The fp pair, scaled up a term
Two passes from earlier in the chapter meet here. In lesson 6 the scheduler braided together the loads of a two-term dot product. In lesson 7 fp_contract glued a multiply-then-add into one fmadds. Neither knows about the other, yet any sum of products sets both off. Bump up to a larger arity and the shape settles into something you can predict. The first product comes out as a bare fmuls, each term after it rolls in as an fmadds, and the scheduler keeps reshuffling the lfs loads so their latencies hide behind the math.
Cast your mind back to the two-term version from lesson 6, proj(f32 *u, f32 *w):
lfs f1, 4(r3) # loads interleaved by the scheduler
lfs f0, 4(r4)
lfs f2, 0(r3)
fmuls f0, f1, f0 # first product (fp_contract leaves this as a plain fmuls)
lfs f1, 0(r4)
fmadds f1, f2, f1, f0 # second term fused into a multiply-add
blr
An fmuls and a single fmadds mean two terms. Tack on a third and nothing surprising happens; you get one more fmadds and two more lfs, the whole thing re-scheduled around them. So count the fused FP ops to get the term count, and read the load offsets to see which array elements pair off against each other.

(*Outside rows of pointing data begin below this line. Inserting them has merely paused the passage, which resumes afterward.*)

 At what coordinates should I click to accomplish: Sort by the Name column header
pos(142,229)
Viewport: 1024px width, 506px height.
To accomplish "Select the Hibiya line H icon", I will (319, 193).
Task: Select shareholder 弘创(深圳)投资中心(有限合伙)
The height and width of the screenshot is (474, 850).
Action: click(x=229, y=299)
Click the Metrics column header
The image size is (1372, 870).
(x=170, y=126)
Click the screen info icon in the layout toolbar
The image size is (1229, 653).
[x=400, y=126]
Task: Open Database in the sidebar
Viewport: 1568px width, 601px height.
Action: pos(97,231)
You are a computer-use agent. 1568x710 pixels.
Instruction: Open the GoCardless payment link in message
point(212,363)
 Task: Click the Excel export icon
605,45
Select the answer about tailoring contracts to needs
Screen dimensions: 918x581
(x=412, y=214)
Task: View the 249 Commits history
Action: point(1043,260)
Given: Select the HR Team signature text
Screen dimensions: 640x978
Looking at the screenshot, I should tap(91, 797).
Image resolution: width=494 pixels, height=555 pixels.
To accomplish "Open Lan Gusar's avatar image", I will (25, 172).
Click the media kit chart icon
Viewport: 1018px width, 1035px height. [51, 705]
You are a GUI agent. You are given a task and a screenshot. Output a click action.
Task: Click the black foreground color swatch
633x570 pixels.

Your dot3 is one notch larger. Use the lfs offsets to work out how many elements from each array take part and how they line up, then put the dot product down as one flat expression and leave the fusing to fp_contract and the interleaving to the scheduler.
Your task
Write dot3(f32 *a, f32 *b) to reproduce the target assembly — a sum of element-wise products with the loads scheduled and the additions contracted into fmadds.